O filme de Kleber Mendonça Filho, O som ao redor, recebeu um dilúvio de elogios ano passado, e, talvez por conta disso, veio em seguida uma segunda onda de opiniões desdenhosas, no tom de “não achei essas cocacola toda”. Eu li pouquíssimo sobre o filme antes de vê-lo agora. Só sabia que era sobre um grupo de personagens espalhados por uma rua do Recife. Os elogios mais vigorosos foram feitos, em email, por W. J. Solha, o coronel Francisco do filme, que me elogiou o trabalho e o produto final, mas sem pistas do enredo. Por que insisto neste ponto? Porque quando a gente lê muito sobre o filme deixa de ter a experiência pura do filme. Ao invés de receber o filme na totalidade de cada momento seu, a gente fica esperando a cena da briga, esperando a cena da trepada, a cena do monstro, a cena da batalha... Resultado: não leio mais. Vou pro filme zerado.
Há uma cena em que o Dr. Anco está conversando com seu
sobrinho João; os dois trabalham como corretores de apartamentos. Anco diz que
lhe aconteceu uma coisa extraordinária. “Rapaz, fui mostrar um apartamento a um
casal, pois não é que a mulher era uma ex-namorada minha?! A gente namorou um
tempo, anos atrás, e o sexo com ela era bom demais, a gente fazia de tudo...

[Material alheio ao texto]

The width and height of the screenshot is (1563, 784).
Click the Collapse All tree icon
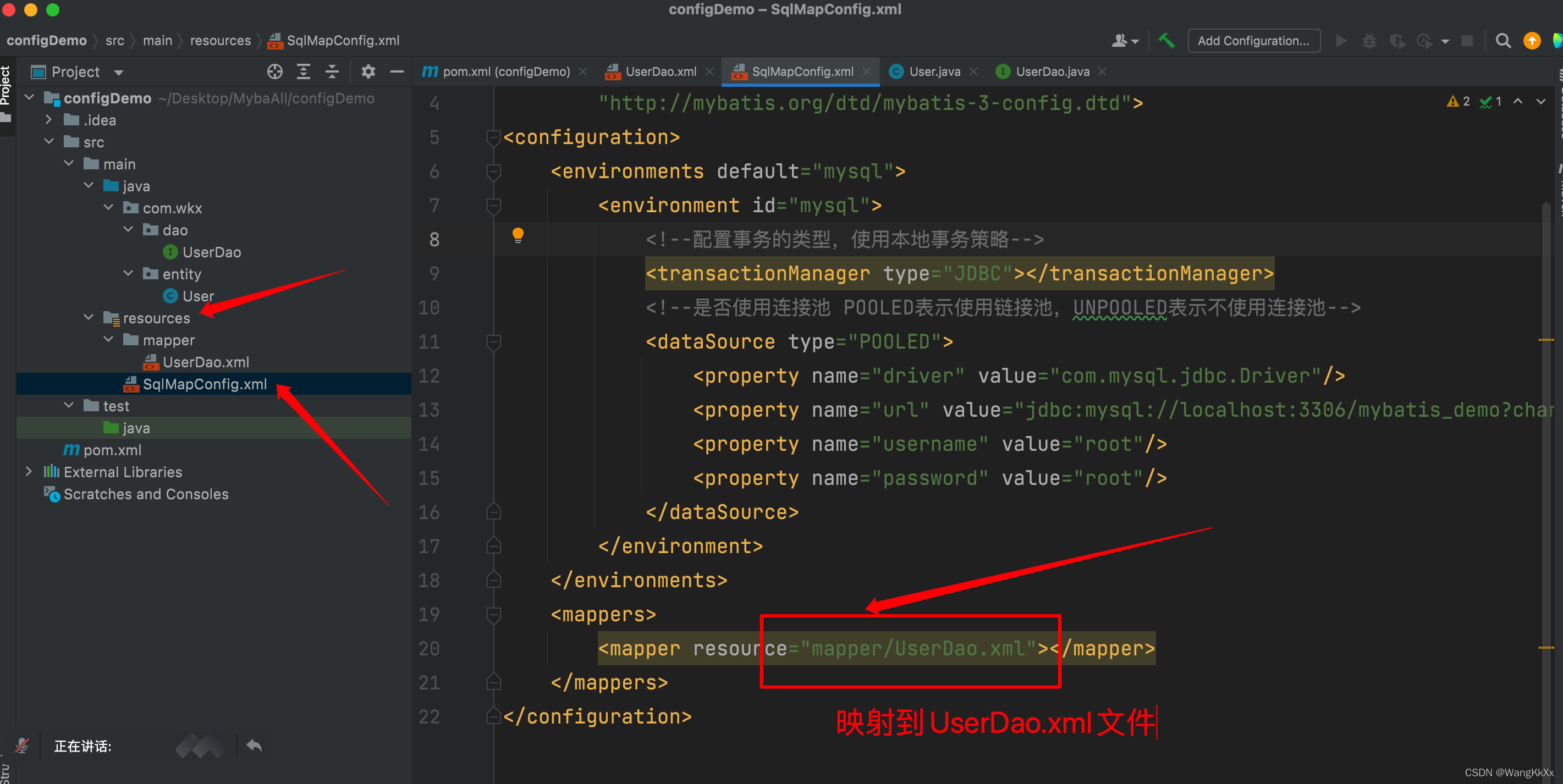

Ela agora tá casada, com dois filhos...”
Há uma pausa. João pergunta: “E depois?”. Ele: “Depois, nada. Foram
embora. Tu achasse pouco?” João: “Não, não. É ótima a história.”. O filme tem
esse perfil, e talvez isso tenha irritado muitos espectadores. Porque ele arma
situações que em outros filmes redundariam na cena da briga, na cena da
trepada, etc. E não de propósito não redunda em nada.